■ **Data records**:
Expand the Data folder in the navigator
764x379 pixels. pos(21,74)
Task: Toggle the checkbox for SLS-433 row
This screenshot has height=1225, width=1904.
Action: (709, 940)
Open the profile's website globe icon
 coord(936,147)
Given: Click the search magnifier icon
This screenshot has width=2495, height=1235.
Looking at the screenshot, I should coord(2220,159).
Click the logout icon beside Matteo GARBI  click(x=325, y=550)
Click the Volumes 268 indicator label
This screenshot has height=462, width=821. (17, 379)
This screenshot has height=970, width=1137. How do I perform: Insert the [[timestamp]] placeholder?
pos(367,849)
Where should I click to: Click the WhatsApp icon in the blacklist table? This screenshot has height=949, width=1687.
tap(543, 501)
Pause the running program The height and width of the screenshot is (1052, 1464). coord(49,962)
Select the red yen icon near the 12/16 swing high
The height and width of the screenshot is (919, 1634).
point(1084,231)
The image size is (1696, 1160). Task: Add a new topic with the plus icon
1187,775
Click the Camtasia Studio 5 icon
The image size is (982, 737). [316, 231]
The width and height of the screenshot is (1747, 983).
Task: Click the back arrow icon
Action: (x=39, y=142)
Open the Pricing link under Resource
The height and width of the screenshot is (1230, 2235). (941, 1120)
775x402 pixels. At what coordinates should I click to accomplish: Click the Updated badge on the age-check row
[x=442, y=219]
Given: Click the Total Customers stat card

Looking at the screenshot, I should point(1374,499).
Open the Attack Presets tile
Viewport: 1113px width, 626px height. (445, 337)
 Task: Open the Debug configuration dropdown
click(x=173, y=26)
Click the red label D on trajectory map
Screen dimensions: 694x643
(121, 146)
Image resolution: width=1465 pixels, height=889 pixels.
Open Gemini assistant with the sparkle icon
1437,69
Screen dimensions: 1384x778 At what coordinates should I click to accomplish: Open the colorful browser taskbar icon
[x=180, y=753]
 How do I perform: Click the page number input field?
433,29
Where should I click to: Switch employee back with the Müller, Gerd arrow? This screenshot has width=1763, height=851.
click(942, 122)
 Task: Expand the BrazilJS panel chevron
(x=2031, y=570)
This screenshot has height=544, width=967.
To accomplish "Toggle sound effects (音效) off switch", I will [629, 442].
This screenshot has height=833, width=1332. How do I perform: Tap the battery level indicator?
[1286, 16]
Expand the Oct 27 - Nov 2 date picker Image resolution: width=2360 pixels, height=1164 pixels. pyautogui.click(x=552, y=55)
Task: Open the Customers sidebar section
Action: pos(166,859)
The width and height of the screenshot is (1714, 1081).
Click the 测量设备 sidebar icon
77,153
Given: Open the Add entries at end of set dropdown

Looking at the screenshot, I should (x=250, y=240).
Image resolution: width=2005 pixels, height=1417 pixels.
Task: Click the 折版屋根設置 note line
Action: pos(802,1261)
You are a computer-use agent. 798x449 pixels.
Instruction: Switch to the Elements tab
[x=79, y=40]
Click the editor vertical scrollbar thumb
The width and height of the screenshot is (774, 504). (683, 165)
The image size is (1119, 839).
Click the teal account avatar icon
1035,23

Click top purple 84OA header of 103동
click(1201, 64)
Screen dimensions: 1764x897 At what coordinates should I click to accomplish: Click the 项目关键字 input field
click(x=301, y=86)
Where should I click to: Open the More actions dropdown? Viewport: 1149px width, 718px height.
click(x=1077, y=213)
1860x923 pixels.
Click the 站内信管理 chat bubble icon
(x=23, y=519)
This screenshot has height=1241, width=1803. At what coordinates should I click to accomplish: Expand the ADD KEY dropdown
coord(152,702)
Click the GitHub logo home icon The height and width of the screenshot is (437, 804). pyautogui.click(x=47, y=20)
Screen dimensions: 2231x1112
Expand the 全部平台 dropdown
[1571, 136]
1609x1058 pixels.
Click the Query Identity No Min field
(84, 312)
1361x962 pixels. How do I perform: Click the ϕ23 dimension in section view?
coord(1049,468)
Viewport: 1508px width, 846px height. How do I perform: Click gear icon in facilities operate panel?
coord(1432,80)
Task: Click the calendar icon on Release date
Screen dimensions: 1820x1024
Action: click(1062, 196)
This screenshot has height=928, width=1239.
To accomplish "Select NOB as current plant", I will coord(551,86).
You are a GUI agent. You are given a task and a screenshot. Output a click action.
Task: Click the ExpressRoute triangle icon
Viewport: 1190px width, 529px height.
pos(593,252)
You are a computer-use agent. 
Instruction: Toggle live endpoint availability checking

■ **Exercise details**: Look through the records and copy down every line that holds "computer".

■ **Solution to this problem**:
You are a computer-use agent. 798x449 pixels.
You are a computer-use agent. 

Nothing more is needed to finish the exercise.